Italian journalist Andrea Tornielli published a photo on Vatican Insider of a sign posted on the pope’s door with the words, ‘No whining.’
The sign warns potential complainers that ‘offenders are subject to a victim mentality’ that decreases one’s sense of humour and ability to solve problems.
A sign posted outside the door of Pope Francis’ office in the Domus Sanctae Marthae that reads “No whining” (Photo courtesy Vatican Insider/La Stampa)
‘The penalty is doubled if the violation takes place in the presence of children. To get the best out of yourself, concentrate on your potential and not on your limitations. Stop complaining and take steps to improve your life,’ the sign reads.
While it may seem like a serious request, the pope found the sign hilarious when it was given to him by Italian life coach and motivational speaker, Dr Salvo Noe.

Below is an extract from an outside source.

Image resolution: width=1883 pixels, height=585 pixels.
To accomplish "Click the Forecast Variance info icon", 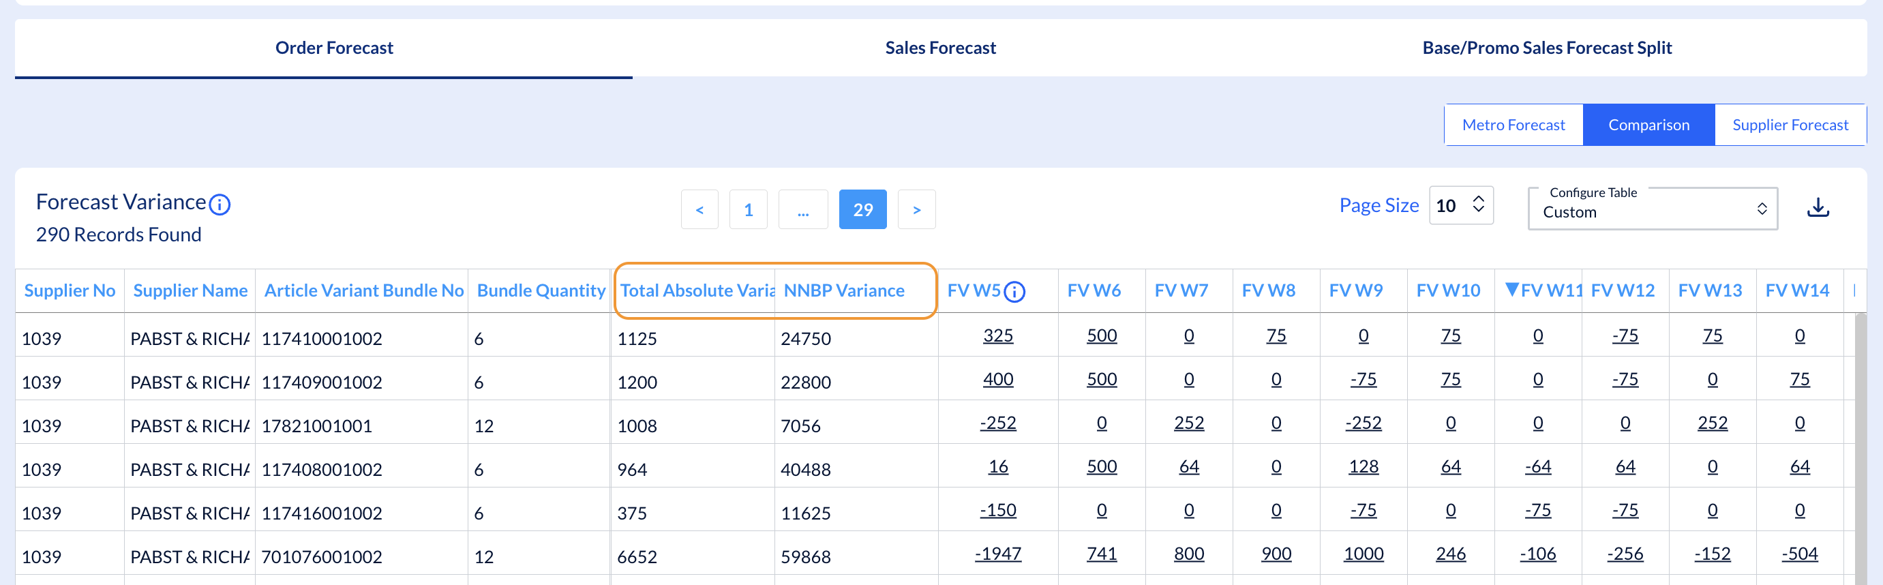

Pope Francis laughs after receiving a sign that reads ‘No whining’ from Dr Salvo Noe after a June 14 general audience in St Peter’s Square.
On his official website, Noe posted pictures of his brief encounter with the pope after a June 14 general audience in St Peter’s Square. One picture shows Pope Francis cracking up when presented with the sign.
‘The expression (Pope Francis) made when presented with the ‘No whining’ sign was beautiful,’ Noe wrote on his website.
The sign and a bracelet that reads ‘Stop complaining,’ are part of promotional campaign for his new book of the same name.
According to Tornielli, the pope said he told Noe he ‘would put it outside my office door where I receive people.’ True to his word, the pope reportedly showed an elderly priest who was visiting the sign’s humorous warning to bellyachers. The priest asked and received permission form the pope to share the picture.
The pope has on several occasions warned about the more serious repercussions of complaining which can blind people’s view of Jesus’ presence in tough situations.
Celebrating morning Mass on 3 April with staff members from the Domus Romana Sacerdotalis, a nearby residence and guesthouse for clergy, the pope said that ‘many times when difficult things happen, including when we are visited by the cross, we run the risk of closing ourselves off in complaints.’
Complaining and griping—about others and about things in one’s own life—are harmful, he said, ‘because it dashes hope. Don’t get into this game of a life of complaints.’
However, the pope has also said that ‘complaining to God’ in moments of doubt and fear—like Abraham did—can be a form of prayer that requires the courage to hope beyond all hope.
‘I won’t say that Abraham loses patience, but he complains to the Lord. This is what we learn from our father Abraham: complaining to the Lord is a form of prayer,’ the pope said on 28 December during his weekly general audience.
‘Sometimes I hear confessions where people say, ‘I complained to the Lord.’ But no. (Continue) to complain; he is a father and this is a form of prayer. Complain to the Lord, this is good.’